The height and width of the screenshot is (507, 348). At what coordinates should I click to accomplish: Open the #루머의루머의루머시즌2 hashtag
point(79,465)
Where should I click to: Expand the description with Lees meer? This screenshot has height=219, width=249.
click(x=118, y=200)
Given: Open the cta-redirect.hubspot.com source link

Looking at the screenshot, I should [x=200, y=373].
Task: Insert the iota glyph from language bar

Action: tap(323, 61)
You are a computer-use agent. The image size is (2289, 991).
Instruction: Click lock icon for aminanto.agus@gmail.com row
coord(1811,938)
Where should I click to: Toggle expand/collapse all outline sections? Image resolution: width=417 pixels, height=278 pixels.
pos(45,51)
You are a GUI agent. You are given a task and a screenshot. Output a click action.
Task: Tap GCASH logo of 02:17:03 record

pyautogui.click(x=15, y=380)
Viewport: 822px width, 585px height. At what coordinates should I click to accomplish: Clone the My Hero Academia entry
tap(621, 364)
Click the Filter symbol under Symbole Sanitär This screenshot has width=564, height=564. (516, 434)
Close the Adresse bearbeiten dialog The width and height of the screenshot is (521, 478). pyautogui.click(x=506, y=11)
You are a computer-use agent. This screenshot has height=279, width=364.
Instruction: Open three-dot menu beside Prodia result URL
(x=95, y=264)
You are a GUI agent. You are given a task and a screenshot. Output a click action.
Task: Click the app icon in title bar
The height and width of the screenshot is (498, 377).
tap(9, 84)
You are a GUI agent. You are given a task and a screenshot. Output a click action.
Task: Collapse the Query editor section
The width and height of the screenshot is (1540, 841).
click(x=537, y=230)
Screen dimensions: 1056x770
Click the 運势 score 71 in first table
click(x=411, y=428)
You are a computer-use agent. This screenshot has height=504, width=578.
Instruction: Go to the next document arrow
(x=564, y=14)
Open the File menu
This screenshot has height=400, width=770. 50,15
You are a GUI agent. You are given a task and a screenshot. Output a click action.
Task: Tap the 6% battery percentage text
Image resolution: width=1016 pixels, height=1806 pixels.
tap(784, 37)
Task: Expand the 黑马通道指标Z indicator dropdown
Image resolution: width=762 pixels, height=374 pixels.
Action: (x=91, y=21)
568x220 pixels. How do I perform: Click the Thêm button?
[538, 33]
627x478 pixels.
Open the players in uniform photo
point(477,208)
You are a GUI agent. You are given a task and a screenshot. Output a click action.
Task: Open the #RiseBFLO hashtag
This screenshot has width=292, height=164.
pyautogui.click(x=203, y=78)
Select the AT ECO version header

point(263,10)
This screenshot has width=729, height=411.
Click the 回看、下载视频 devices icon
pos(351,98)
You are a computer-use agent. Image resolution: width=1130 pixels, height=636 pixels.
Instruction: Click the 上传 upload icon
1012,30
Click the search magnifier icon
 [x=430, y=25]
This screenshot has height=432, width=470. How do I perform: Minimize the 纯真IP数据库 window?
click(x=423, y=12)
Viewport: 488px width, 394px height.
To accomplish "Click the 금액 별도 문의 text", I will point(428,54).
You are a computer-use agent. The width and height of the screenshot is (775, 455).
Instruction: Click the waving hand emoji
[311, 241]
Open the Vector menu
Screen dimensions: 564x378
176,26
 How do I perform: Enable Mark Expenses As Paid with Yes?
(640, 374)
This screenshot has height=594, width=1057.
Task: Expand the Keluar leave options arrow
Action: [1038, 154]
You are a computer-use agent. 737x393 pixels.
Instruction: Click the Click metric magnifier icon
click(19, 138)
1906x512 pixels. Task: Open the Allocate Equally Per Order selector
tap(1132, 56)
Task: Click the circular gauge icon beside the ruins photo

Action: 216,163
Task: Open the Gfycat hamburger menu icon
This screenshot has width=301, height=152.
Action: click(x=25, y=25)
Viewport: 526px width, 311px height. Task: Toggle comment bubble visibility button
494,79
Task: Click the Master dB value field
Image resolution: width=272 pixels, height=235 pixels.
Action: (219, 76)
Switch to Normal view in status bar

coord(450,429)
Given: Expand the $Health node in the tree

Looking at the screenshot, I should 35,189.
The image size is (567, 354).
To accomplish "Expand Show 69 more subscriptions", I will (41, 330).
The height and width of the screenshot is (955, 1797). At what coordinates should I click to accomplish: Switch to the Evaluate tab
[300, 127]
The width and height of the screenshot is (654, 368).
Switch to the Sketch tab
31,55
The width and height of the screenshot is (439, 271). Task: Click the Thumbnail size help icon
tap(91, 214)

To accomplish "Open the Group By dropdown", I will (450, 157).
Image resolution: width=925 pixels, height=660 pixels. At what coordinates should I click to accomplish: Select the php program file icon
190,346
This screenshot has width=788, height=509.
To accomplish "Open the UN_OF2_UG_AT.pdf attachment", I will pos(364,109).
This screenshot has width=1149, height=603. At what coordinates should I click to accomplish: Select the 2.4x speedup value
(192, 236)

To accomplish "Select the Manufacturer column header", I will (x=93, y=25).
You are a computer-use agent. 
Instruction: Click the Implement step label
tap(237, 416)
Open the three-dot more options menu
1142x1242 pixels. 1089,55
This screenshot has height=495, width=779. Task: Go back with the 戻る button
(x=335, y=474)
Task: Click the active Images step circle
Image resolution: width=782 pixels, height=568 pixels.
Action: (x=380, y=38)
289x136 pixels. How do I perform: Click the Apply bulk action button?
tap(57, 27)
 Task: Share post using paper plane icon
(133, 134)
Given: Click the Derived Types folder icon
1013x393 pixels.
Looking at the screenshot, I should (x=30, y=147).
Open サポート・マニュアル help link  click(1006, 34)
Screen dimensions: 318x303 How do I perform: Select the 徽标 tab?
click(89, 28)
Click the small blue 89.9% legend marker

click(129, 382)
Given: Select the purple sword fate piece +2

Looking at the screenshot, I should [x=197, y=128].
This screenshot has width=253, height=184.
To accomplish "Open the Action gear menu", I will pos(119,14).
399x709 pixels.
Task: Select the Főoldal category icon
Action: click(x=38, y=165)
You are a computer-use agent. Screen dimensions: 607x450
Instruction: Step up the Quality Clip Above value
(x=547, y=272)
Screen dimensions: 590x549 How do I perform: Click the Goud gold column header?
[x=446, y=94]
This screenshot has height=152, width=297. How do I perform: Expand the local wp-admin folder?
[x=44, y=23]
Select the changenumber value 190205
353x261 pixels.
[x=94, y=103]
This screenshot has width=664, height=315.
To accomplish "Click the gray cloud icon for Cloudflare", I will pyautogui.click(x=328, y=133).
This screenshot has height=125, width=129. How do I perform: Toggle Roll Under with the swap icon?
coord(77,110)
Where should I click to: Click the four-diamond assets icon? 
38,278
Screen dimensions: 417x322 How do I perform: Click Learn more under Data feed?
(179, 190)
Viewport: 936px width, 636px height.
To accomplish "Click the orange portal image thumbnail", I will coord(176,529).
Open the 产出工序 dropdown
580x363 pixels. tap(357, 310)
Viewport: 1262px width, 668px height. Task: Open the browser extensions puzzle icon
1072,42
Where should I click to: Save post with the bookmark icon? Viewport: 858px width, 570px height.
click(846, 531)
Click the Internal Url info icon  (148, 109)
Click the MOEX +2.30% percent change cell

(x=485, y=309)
════════════════════
An exact copy of the listing above is what this exercise asks for.

SOLVED PROBLEM:
The height and width of the screenshot is (507, 348). At what coordinates should I click to accomplish: Open the #루머의루머의루머시즌2 hashtag
point(79,465)
Where should I click to: Expand the description with Lees meer? This screenshot has height=219, width=249.
click(x=118, y=200)
Given: Open the cta-redirect.hubspot.com source link

Looking at the screenshot, I should [x=200, y=373].
Task: Insert the iota glyph from language bar

Action: tap(323, 61)
You are a computer-use agent. The image size is (2289, 991).
Instruction: Click lock icon for aminanto.agus@gmail.com row
coord(1811,938)
Where should I click to: Toggle expand/collapse all outline sections? Image resolution: width=417 pixels, height=278 pixels.
pos(45,51)
You are a GUI agent. You are given a task and a screenshot. Output a click action.
Task: Tap GCASH logo of 02:17:03 record

pyautogui.click(x=15, y=380)
Viewport: 822px width, 585px height. At what coordinates should I click to accomplish: Clone the My Hero Academia entry
tap(621, 364)
Click the Filter symbol under Symbole Sanitär This screenshot has width=564, height=564. (516, 434)
Close the Adresse bearbeiten dialog The width and height of the screenshot is (521, 478). pyautogui.click(x=506, y=11)
You are a computer-use agent. This screenshot has height=279, width=364.
Instruction: Open three-dot menu beside Prodia result URL
(x=95, y=264)
You are a GUI agent. You are given a task and a screenshot. Output a click action.
Task: Click the app icon in title bar
The height and width of the screenshot is (498, 377).
tap(9, 84)
You are a GUI agent. You are given a task and a screenshot. Output a click action.
Task: Collapse the Query editor section
The width and height of the screenshot is (1540, 841).
click(x=537, y=230)
Screen dimensions: 1056x770
Click the 運势 score 71 in first table
click(x=411, y=428)
You are a computer-use agent. This screenshot has height=504, width=578.
Instruction: Go to the next document arrow
(x=564, y=14)
Open the File menu
This screenshot has height=400, width=770. 50,15
You are a GUI agent. You are given a task and a screenshot. Output a click action.
Task: Tap the 6% battery percentage text
Image resolution: width=1016 pixels, height=1806 pixels.
tap(784, 37)
Task: Expand the 黑马通道指标Z indicator dropdown
Image resolution: width=762 pixels, height=374 pixels.
Action: (x=91, y=21)
568x220 pixels. How do I perform: Click the Thêm button?
[538, 33]
627x478 pixels.
Open the players in uniform photo
point(477,208)
You are a GUI agent. You are given a task and a screenshot. Output a click action.
Task: Open the #RiseBFLO hashtag
This screenshot has width=292, height=164.
pyautogui.click(x=203, y=78)
Select the AT ECO version header

point(263,10)
This screenshot has width=729, height=411.
Click the 回看、下载视频 devices icon
pos(351,98)
You are a computer-use agent. Image resolution: width=1130 pixels, height=636 pixels.
Instruction: Click the 上传 upload icon
1012,30
Click the search magnifier icon
 [x=430, y=25]
This screenshot has height=432, width=470. How do I perform: Minimize the 纯真IP数据库 window?
click(x=423, y=12)
Viewport: 488px width, 394px height.
To accomplish "Click the 금액 별도 문의 text", I will point(428,54).
You are a computer-use agent. The width and height of the screenshot is (775, 455).
Instruction: Click the waving hand emoji
[311, 241]
Open the Vector menu
Screen dimensions: 564x378
176,26
 How do I perform: Enable Mark Expenses As Paid with Yes?
(640, 374)
This screenshot has height=594, width=1057.
Task: Expand the Keluar leave options arrow
Action: [1038, 154]
You are a computer-use agent. 737x393 pixels.
Instruction: Click the Click metric magnifier icon
click(19, 138)
1906x512 pixels. Task: Open the Allocate Equally Per Order selector
tap(1132, 56)
Task: Click the circular gauge icon beside the ruins photo

Action: 216,163
Task: Open the Gfycat hamburger menu icon
This screenshot has width=301, height=152.
Action: click(x=25, y=25)
Viewport: 526px width, 311px height. Task: Toggle comment bubble visibility button
494,79
Task: Click the Master dB value field
Image resolution: width=272 pixels, height=235 pixels.
Action: (219, 76)
Switch to Normal view in status bar

coord(450,429)
Given: Expand the $Health node in the tree

Looking at the screenshot, I should 35,189.
The image size is (567, 354).
To accomplish "Expand Show 69 more subscriptions", I will (41, 330).
The height and width of the screenshot is (955, 1797). At what coordinates should I click to accomplish: Switch to the Evaluate tab
[300, 127]
The width and height of the screenshot is (654, 368).
Switch to the Sketch tab
31,55
The width and height of the screenshot is (439, 271). Task: Click the Thumbnail size help icon
tap(91, 214)

To accomplish "Open the Group By dropdown", I will (450, 157).
Image resolution: width=925 pixels, height=660 pixels. At what coordinates should I click to accomplish: Select the php program file icon
190,346
This screenshot has width=788, height=509.
To accomplish "Open the UN_OF2_UG_AT.pdf attachment", I will pos(364,109).
This screenshot has width=1149, height=603. At what coordinates should I click to accomplish: Select the 2.4x speedup value
(192, 236)

To accomplish "Select the Manufacturer column header", I will (x=93, y=25).
You are a computer-use agent. 
Instruction: Click the Implement step label
tap(237, 416)
Open the three-dot more options menu
1142x1242 pixels. 1089,55
This screenshot has height=495, width=779. Task: Go back with the 戻る button
(x=335, y=474)
Task: Click the active Images step circle
Image resolution: width=782 pixels, height=568 pixels.
Action: (x=380, y=38)
289x136 pixels. How do I perform: Click the Apply bulk action button?
tap(57, 27)
 Task: Share post using paper plane icon
(133, 134)
Given: Click the Derived Types folder icon
1013x393 pixels.
Looking at the screenshot, I should (x=30, y=147).
Open サポート・マニュアル help link  click(1006, 34)
Screen dimensions: 318x303 How do I perform: Select the 徽标 tab?
click(89, 28)
Click the small blue 89.9% legend marker

click(129, 382)
Given: Select the purple sword fate piece +2

Looking at the screenshot, I should [x=197, y=128].
This screenshot has width=253, height=184.
To accomplish "Open the Action gear menu", I will pos(119,14).
399x709 pixels.
Task: Select the Főoldal category icon
Action: click(x=38, y=165)
You are a computer-use agent. Screen dimensions: 607x450
Instruction: Step up the Quality Clip Above value
(x=547, y=272)
Screen dimensions: 590x549 How do I perform: Click the Goud gold column header?
[x=446, y=94]
This screenshot has height=152, width=297. How do I perform: Expand the local wp-admin folder?
[x=44, y=23]
Select the changenumber value 190205
353x261 pixels.
[x=94, y=103]
This screenshot has width=664, height=315.
To accomplish "Click the gray cloud icon for Cloudflare", I will pyautogui.click(x=328, y=133).
This screenshot has height=125, width=129. How do I perform: Toggle Roll Under with the swap icon?
coord(77,110)
Where should I click to: Click the four-diamond assets icon? 
38,278
Screen dimensions: 417x322 How do I perform: Click Learn more under Data feed?
(179, 190)
Viewport: 936px width, 636px height.
To accomplish "Click the orange portal image thumbnail", I will coord(176,529).
Open the 产出工序 dropdown
580x363 pixels. tap(357, 310)
Viewport: 1262px width, 668px height. Task: Open the browser extensions puzzle icon
1072,42
Where should I click to: Save post with the bookmark icon? Viewport: 858px width, 570px height.
click(846, 531)
Click the Internal Url info icon  (148, 109)
Click the MOEX +2.30% percent change cell

(x=485, y=309)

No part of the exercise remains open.